Housing in Zurich and Geneva is moderately overvalued; bubble risks grow in other developed world cities globally.
- UBS Wealth Management’s UBS Global Real Estate Bubble Index 2017 report analyzes residential property prices in 20 select urban areas around the world.
- Toronto faces the greatest risk of a housing bubble, followed in descending order by Stockholm, Munich, Vancouver, Sydney, London, Hong Kong, and Amsterdam.
- In Europe the outlook is heating up. Bubble risks are rising in Stockholm, Munich, and Amsterdam, while Paris and Frankfurt have become more overvalued since 2016. London is still at risk of a bubble but less so than last year. In contrast, Zurich and Geneva remain moderately overvalued.
Zurich, 28 September 2017 – Major urban housing markets in developed economies are still overvalued, and more are at risk of a bubble than in 2016, according to the annual UBS Global Real Estate Bubble Index from UBS Wealth Management’s Chief Investment Office.
Toronto, a new entrant, tops the Index in 2017. As in 2016, Stockholm, Munich, Vancouver, Sydney, London, and Hong Kong are also still at risk of a bubble, along with Amsterdam, which was merely overvalued last year. The only undervalued city in the study is Chicago, with three quarters of cities at risk of a bubble or overvalued.
Switzerland: No bubble risk despite one of the lowest financing costs worldwide
In Switzerland, Zurich and Geneva are moderately overvalued. Since 2012 apartment prices declined 10% in Geneva but rose 10% in Zurich. Home prices in Geneva seemed to have reached a bottom for the time being, however, and valuations increased again in recent quarters in line with re-emerging price growth. In Zurich, real prices grew at 2% over the last four quarters, slightly faster than the countrywide average.
Matthias Holzhey, Head Swiss Real Estate Investment in UBS Wealth Management’s Chief Investment Office, says: “Favorable financing conditions keep demand for home ownership buoyant. Buying a 60 square meter apartment in Zurich costs a skilled-service worker six years’ income – a low level compared to cities globally.” And, thanks to low mortgage rates, the effective financing costs are only 10% of the average annual income of a skilled service worker. But mortgage market regulations and increasing rental vacancy rates limit price upside for the time being.
Europe: Housing markets are heating up
Over the last four quarters the UBS Global Real Estate Bubble Index rose in all European cities in the study. Sharp increases were measured in Paris, Amsterdam, Frankfurt and Munich. All European cities in the study, apart from Milan, are at least in overvalued territory. London is still at risk of a bubble, albeit less so since the Brexit referendum last year.
Annual prices in Munich and Amsterdam have been growing at double digit rates, closely followed by Frankfurt (+9%). Also house prices in Stockholm have set new records and the housing market in Paris has regained nearly all ground lost since 2012.

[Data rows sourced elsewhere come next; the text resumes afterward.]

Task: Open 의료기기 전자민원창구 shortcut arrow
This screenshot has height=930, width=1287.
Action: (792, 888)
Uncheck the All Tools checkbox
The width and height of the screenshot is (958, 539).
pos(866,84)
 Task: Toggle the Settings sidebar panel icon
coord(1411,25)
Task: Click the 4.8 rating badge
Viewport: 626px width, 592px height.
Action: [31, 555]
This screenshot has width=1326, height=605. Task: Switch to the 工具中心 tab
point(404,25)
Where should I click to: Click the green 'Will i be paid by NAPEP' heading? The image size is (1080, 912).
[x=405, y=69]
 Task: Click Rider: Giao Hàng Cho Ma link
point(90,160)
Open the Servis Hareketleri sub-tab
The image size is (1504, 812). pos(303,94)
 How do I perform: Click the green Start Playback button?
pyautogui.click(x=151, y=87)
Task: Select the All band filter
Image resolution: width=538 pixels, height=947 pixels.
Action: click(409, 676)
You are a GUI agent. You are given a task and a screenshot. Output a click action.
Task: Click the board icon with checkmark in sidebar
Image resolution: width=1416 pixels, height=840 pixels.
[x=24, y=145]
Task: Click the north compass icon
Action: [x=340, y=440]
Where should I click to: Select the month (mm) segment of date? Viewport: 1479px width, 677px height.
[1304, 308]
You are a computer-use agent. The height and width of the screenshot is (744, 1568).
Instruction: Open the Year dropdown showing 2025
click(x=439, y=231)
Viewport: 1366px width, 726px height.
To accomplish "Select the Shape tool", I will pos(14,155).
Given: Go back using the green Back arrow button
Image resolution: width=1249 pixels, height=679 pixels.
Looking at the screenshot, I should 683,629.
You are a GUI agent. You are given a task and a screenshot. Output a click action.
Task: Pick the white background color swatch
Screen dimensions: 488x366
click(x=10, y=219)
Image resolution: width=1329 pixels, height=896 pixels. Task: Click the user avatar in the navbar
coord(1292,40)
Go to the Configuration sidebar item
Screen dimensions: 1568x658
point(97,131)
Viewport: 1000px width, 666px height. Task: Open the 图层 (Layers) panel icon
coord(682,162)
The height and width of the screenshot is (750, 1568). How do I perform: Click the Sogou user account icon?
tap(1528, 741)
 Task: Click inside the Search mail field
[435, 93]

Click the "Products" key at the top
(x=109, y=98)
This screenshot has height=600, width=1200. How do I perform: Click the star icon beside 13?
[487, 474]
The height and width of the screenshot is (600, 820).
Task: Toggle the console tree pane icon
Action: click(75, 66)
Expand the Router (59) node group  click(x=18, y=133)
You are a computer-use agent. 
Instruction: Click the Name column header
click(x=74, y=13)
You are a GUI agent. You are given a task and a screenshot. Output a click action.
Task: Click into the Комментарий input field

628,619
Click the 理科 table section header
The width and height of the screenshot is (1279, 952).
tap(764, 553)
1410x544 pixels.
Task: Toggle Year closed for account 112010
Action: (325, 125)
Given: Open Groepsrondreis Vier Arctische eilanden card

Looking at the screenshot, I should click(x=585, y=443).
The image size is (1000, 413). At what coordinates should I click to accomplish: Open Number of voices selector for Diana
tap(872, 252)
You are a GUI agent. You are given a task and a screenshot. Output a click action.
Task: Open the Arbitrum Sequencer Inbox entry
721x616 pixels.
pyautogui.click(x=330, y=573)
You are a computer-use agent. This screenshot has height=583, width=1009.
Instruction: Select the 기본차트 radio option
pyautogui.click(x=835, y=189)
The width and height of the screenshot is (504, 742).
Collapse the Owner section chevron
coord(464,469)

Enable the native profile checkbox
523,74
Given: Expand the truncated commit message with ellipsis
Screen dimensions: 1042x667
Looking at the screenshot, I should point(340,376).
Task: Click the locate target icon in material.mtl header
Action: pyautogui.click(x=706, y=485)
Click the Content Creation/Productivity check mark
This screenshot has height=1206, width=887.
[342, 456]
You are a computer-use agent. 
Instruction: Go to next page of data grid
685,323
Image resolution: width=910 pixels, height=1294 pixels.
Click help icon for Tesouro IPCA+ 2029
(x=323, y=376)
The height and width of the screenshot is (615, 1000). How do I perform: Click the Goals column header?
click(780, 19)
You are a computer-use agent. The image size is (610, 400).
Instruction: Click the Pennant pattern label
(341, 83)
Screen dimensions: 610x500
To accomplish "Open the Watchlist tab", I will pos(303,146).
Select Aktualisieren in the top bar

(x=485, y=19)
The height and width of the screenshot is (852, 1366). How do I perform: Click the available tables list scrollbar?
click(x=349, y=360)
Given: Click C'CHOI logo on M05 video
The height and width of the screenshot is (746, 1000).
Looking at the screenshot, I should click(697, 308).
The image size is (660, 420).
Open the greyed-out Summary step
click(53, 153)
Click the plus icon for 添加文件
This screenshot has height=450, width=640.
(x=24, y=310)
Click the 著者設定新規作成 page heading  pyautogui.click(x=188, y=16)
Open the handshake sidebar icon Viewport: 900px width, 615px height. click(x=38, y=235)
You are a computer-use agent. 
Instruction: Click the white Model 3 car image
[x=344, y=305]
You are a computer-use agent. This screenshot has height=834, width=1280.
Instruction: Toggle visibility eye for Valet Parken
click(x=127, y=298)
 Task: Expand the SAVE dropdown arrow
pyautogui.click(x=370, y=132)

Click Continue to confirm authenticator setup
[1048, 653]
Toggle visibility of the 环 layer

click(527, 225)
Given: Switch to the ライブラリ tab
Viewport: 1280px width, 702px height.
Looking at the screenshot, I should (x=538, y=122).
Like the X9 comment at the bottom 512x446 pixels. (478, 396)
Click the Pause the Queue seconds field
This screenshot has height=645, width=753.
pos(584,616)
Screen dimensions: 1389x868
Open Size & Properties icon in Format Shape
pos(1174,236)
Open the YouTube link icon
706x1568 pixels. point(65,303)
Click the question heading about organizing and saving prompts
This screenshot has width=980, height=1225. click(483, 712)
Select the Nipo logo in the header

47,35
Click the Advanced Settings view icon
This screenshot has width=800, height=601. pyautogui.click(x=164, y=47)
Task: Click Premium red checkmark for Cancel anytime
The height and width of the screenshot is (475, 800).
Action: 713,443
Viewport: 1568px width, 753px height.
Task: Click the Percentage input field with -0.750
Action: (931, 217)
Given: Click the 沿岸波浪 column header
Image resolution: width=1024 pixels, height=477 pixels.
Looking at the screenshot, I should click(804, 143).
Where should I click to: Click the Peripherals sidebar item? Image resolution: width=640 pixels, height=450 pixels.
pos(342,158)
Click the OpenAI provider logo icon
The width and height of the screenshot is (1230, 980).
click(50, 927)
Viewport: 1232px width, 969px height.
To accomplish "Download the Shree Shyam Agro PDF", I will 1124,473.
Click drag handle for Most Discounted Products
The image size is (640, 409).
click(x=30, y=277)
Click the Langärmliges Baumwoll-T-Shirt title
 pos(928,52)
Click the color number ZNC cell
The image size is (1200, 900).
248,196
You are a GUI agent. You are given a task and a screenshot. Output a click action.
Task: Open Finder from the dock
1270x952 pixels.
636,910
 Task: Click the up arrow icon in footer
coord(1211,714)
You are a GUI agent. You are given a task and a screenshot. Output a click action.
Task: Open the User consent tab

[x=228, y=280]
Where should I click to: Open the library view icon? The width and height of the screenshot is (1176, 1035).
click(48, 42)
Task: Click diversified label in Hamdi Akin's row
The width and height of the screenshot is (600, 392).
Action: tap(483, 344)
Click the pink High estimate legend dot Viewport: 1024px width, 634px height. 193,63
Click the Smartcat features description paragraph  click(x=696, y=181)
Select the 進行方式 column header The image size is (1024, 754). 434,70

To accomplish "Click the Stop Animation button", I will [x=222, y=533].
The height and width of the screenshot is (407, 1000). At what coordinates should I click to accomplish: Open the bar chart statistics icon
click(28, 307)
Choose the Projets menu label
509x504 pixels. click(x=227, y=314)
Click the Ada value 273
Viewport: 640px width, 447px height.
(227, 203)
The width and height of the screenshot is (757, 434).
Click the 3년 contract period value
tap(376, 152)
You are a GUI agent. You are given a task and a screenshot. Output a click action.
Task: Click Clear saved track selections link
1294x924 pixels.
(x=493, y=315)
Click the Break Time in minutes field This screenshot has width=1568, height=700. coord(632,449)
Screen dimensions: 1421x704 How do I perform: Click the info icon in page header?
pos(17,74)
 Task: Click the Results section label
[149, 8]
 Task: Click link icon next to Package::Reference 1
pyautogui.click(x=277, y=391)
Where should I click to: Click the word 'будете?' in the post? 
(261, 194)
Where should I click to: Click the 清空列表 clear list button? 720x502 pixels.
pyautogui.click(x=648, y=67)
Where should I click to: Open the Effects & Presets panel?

Claudio Saputelli, Head of Global Real Estate for UBS CIO WM says: “Improving economic sentiment, partly accompanied by robust income growth in the key cities, has conspired with excessively low borrowing rates to spur vigorous demand for urban housing.” As supply is always a constraint in the most appealing cities, soaring prices has been the consequence. The combination of inexpensive financing and bullish expectations caused valuations to skyrocket and encouraged local bubble risks to grow.
Optimistic expectations fuel the market
Expectations of long-term rising prices partly explain demand for housing investment in major global cities. Many market participants expect the best locations to reap most value growth in the long run buoyed by the growth of high-wealth households. Falling mortgage rates over the last decade have also made buying a home vastly more attractive. As long as supply cannot increase rapidly, many buyers see prices in the most attractive cities decoupling from rents, incomes and national price levels.
This narrative has received additional impetus in the last couple of years from a surge in international demand, especially from China, which has crowded out local buyers. An average price growth of almost 20% in the last three years has confirmed the expectations of even the most optimistic investors. “This thesis has helped fuel overvaluation and even bubble risks in most major urban housing markets in advanced economies globally”, Holzhey states. “Taking less risk in overheated markets has historically paid off on average: they delivered worse returns over a full boom-bust period than more balanced markets did”.